What Parents Need to Know about the Hot Water Challenge


Water bubbles and boils on a gas stove or range in a home kitchen. Blue flame and stainless steel pot.Credit: RyersonClark/Getty

Just this week, an 11-year-old girl from the Bronx was severely burned when her 12-year-old friend poured scalding hot water on her during a sleepover. The victim suffered second-degree burns to to her face chest, back and shoulders and remains hospitalized. The “friend” was arrested.

Hundreds of You Tube videos feature both kids and adults dousing their friends and themselves in boiling water and the most extreme videos have hundreds of thousands of views. We know that kids are especially susceptible to peer pressure and FOMO (fear of missing out) with the advent of social media, they don’t have hundreds of peers, they potentially have millions that can impact their thoughts and actions within minutes. Though some online challenges like the “Mannequin Challenge” are harmless, others are downright dangerous, and they’re becoming increasingly common, especially as kids post these videos on social media and get a round of applause in the form of “likes” from their friends. If you’ve got kids in your life, here’s some things you can do to minimize their risk:

  1. Talk with them about the dangers associated with The Hot Water Challenge and viral challenges in general.
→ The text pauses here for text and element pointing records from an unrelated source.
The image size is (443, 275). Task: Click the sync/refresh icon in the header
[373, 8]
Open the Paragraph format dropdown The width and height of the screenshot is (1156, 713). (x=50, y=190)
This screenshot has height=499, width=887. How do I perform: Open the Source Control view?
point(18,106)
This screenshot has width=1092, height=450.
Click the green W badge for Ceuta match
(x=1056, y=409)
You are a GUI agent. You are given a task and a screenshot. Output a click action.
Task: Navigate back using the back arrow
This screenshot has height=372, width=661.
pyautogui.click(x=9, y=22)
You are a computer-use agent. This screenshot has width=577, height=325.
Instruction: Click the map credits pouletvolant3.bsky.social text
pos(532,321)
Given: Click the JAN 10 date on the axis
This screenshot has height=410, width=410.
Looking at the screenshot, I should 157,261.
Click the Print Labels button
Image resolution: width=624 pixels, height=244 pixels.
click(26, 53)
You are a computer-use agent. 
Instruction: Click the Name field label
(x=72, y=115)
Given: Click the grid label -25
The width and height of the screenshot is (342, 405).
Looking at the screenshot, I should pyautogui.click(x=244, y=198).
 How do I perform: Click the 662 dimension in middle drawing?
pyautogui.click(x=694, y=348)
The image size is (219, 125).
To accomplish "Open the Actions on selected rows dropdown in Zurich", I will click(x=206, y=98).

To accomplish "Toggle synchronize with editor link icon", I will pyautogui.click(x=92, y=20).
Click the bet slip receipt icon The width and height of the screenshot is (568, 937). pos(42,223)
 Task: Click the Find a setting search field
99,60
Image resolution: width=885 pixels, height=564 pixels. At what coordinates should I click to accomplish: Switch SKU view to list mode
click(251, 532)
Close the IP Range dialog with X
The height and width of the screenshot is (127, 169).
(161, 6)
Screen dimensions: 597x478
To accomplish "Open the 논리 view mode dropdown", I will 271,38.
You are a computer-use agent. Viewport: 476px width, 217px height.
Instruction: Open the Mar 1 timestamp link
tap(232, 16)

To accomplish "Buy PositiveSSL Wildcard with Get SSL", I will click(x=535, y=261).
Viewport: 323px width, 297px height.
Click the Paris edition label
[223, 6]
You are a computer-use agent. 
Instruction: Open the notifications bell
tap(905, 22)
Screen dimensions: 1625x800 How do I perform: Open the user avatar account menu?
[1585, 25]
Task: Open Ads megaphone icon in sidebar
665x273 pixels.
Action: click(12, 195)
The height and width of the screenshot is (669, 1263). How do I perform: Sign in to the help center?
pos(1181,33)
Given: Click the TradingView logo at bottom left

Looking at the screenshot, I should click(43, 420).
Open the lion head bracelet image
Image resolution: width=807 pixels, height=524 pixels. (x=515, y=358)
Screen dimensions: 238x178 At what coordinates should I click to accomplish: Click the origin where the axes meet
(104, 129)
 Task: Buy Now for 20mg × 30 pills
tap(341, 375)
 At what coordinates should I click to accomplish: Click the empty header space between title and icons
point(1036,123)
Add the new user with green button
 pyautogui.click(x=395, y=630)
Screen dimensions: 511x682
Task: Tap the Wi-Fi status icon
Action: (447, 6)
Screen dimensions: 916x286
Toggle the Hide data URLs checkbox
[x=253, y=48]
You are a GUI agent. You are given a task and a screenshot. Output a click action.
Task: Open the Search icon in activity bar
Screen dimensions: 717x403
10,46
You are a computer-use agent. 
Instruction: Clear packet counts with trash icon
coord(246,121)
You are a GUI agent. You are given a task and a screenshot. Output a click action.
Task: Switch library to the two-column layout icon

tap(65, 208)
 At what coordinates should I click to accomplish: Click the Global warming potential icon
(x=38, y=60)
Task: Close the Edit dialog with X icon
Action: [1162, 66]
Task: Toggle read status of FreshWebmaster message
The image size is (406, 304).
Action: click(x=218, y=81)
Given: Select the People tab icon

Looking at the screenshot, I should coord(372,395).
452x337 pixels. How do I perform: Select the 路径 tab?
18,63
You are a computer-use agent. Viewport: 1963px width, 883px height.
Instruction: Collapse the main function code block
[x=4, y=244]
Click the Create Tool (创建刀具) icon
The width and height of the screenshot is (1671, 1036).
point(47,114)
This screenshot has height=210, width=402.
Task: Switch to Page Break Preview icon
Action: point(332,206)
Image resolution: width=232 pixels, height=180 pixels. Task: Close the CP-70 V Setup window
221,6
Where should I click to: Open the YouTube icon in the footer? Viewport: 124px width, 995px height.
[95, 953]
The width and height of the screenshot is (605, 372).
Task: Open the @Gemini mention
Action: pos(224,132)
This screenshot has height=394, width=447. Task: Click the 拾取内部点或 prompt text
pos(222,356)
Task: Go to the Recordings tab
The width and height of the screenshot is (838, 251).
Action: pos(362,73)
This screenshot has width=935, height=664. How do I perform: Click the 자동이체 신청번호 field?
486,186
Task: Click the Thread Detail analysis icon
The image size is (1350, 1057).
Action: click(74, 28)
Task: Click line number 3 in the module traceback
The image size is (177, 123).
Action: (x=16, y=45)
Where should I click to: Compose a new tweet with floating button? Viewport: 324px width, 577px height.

  2. Check their YouTube settings to make sure that content inappropriate for kids is filtered.

  3. When kids are viewing videos, an adult should be in the room, or at least occasionally glancing over their shoulder.

  4. It’s a good idea to both monitor (using tracking apps and shared log-ins) and limit the use of social media.

  5. Stay on top of online trends, viral videos and social media happenings

  6. Address issues head-on when they arise with your kids, but work to keep the lines of communication open.